Third edition of Artificial Intelligence: foundations of computational agents, Cambridge University Press, 2023 is now available (including the full text).

1.6.2 A Diagnostic Assistant

A diagnostic assistant is intended to advise a human about some particular system such as a medical patient, the electrical system in a house, or an automobile. The diagnostic assistant should advise about potential underlying faults or diseases, what tests to carry out, and what treatment to prescribe. To give such advice, the assistant requires a model of the system, including knowledge of potential causes, available tests, and available treatments, and observations of the system (which are often called symptoms).

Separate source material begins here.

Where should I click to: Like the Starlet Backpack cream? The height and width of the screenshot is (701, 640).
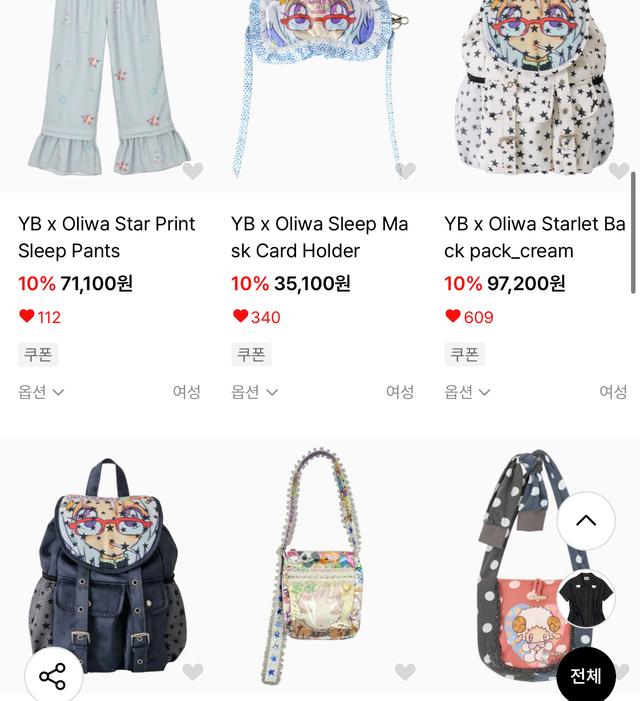(619, 170)
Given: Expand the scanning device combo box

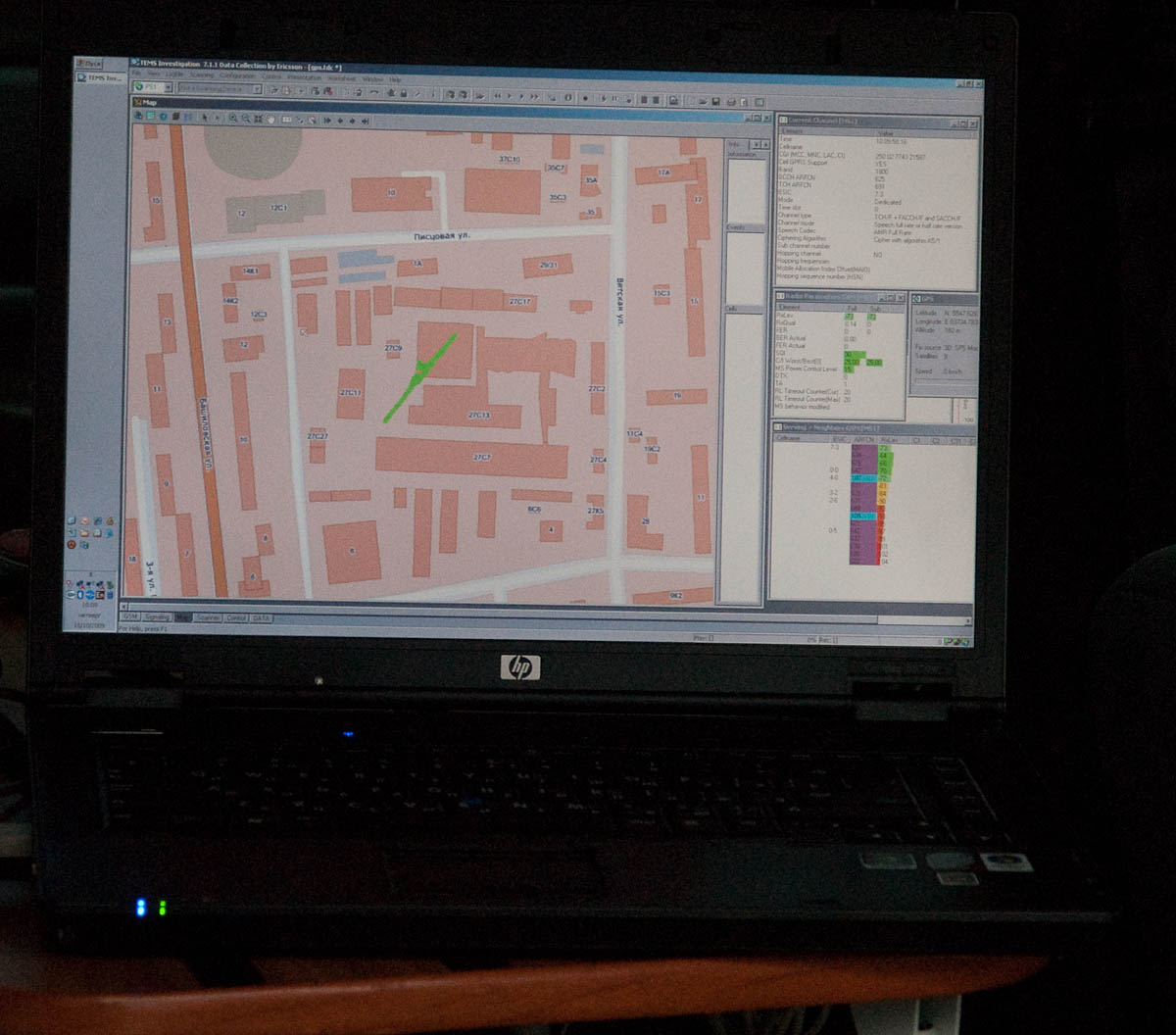Looking at the screenshot, I should click(x=258, y=89).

To be useful, the diagnostic assistant must provide added value, be easy for a human to use, and not be more trouble than it is worth. A diagnostic assistant connected to the Internet can draw on expertise from throughout the world, and its actions can be based on the most up-to-date research. However, it must be able to justify why the suggested diagnoses or actions are appropriate. Humans are, and should be, suspicious of computer systems that are opaque and impenetrable. When humans are responsible for what they do, even if it is based on a computer system's advice, they should have reasonable justifications for the suggested actions.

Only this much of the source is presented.